**Excerpted passage:**
###
The data will be streaming into the SC09 showroom in Portland, Ore., from three DOE sites — the Argonne Leadership Computing Facility (ACLF), the National Energy Research Scientific Computing Center (NERSC) at the Lawrence Berkeley National Laboratory (Berkeley Lab) and LLNL — carried by DOE's Energy Sciences Network (ESnet).
Once the data arrives at its destination in the University of Utah's SC09 booth, it will be stored on disks provided by DataDirect Networks Inc., processed in real time with Climate Data Analysis Tools and the Visualization Streams for Ultimate Scalability (ViSUS) visualization tool, and then publicly displayed along with graphs depicting the demo's transfer rates. Researchers from DOE's Visualization and Analytics Center for Enabling Technologies (VACET), who contributed to the development of ViSUS, will be on hand to help with visualizing the climate data.
Information about the transfer throughput will be captured regularly with monitoring software called NetLogger, which will be running at the three DOE sites and in the University of Utah's booth. NetLogger was developed and is maintained by collaborators in DOE's Center for Enabling Distributed Petascale Science (CEDPS), who are providing the key middleware for this bandwidth competition.
Why Climate?
The idea to transfer climate data as part of this challenge came from researchers at the Argonne National Laboratory (ANL), who are leading this multi-lab effort. The data comes from the World Climate Research Program Coupled Model Intercomparison Project, Phase 3 which currently stores more than 35 terabytes of data at LLNL. The data is accessed by more than 3,000 users worldwide via the Earth System Grid (ESG), the leading infrastructure for accessing and distributing climate model data. ESG is funded through DOE's Scientific Discovery through Advanced Computing (SciDAC) program, with support from the offices of Advanced Scientific Computing Research and Biological and Environmental Research.
"Climate is a discipline that is highly collaborative, and its datasets are distributed across the globe. Moreover, the climate community practices bulk transfers, so it benefits from the tools that we wanted to highlight in this challenge," said Rajkumar Kettimuthu, a staff scientist at ANL and technical lead of this bandwidth challenge entry.
"An interesting feature of climate data is that the actual file size is not very large compared to that of other sciences. Climate researchers, however, need to move hundreds or thousands of files in a single transfer, so the volume of data that is moving across the network is massive. This is what we mean by bulk transfers," explained Alex Sim, a member of the Berkeley Lab's Scientific Data Management Group. Sim leads a project called Climate 100, which seeks to help the research community effectively use emerging 100-gigabit-per-second networks.
###
**Data listing:**
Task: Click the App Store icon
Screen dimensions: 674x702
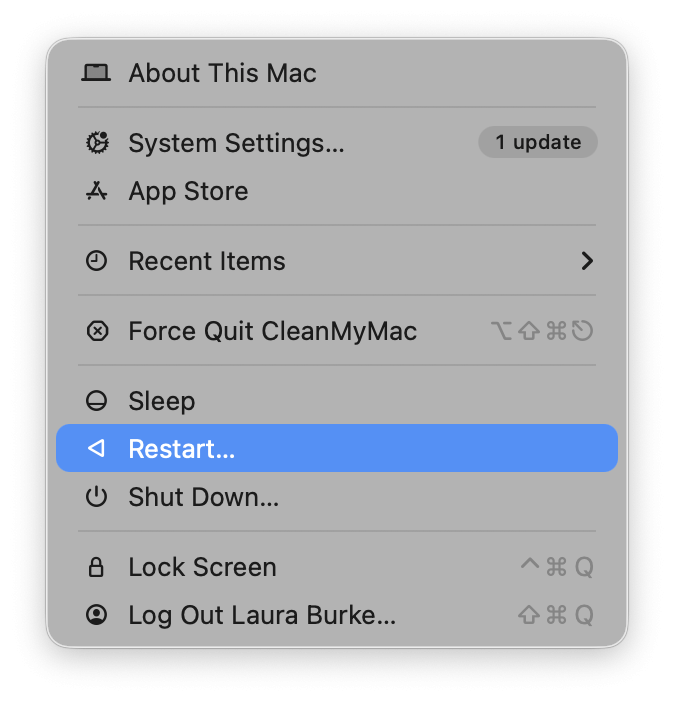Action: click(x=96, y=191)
###
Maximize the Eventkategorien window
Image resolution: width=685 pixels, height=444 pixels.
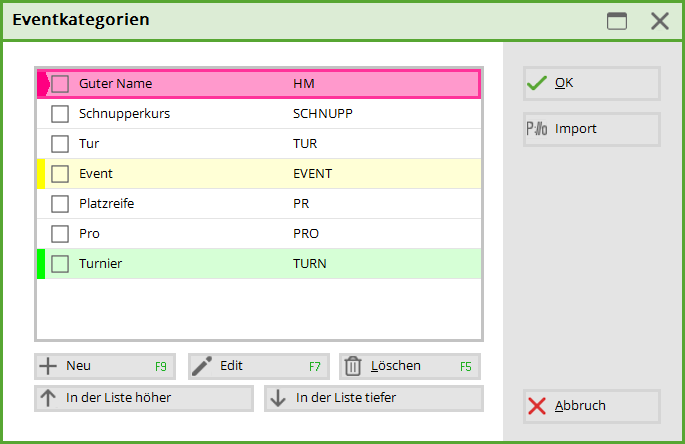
###
**Questions to answer:**
**1.** In the passage about the climate data transfer demo, what monitoring software captures the transfer throughput?
**2.** List the three DOE sites that the passage about the climate data transfer demo says will send data to the SC09 showroom.
**3.** Continue the passage about the climate data transfer demo, picking up after its last sentence.

**Solved problems:**
**1.** NetLogger.

**2.**
- Argonne Leadership Computing Facility
- National Energy Research Scientific Computing Center (NERSC) at the Lawrence Berkeley National Laboratory
- LLNL

**3.**
The Right Tools and Network
According to Kettimuthu, the transfers typically initiated by the climate community can be between a client and a server or between two remote servers initiated by the user from a third machine. He explained that GridFTP is an ideal tool for these types of transfers because it offers high bandwidth, built-in security and a host of other functionalities. Unfortunately, most of the existing GridFTP client tools require the users to closely oversee the transfer or are difficult to operate. These difficulties inspired Argonne researchers to create an online hosted service, called Globus.org, for reliable, high-performance, fire-and-forget data transfers.
"With this hosted data-movement client, users can easily initiate a third-party data movement without the need to install, run, and monitor anything on their own systems. They get an e-mail when their transfer is completed," said Kettimuthu. In fact, software from Globus.org was used to replicate a portion of ESG data from NERSC to ALCF.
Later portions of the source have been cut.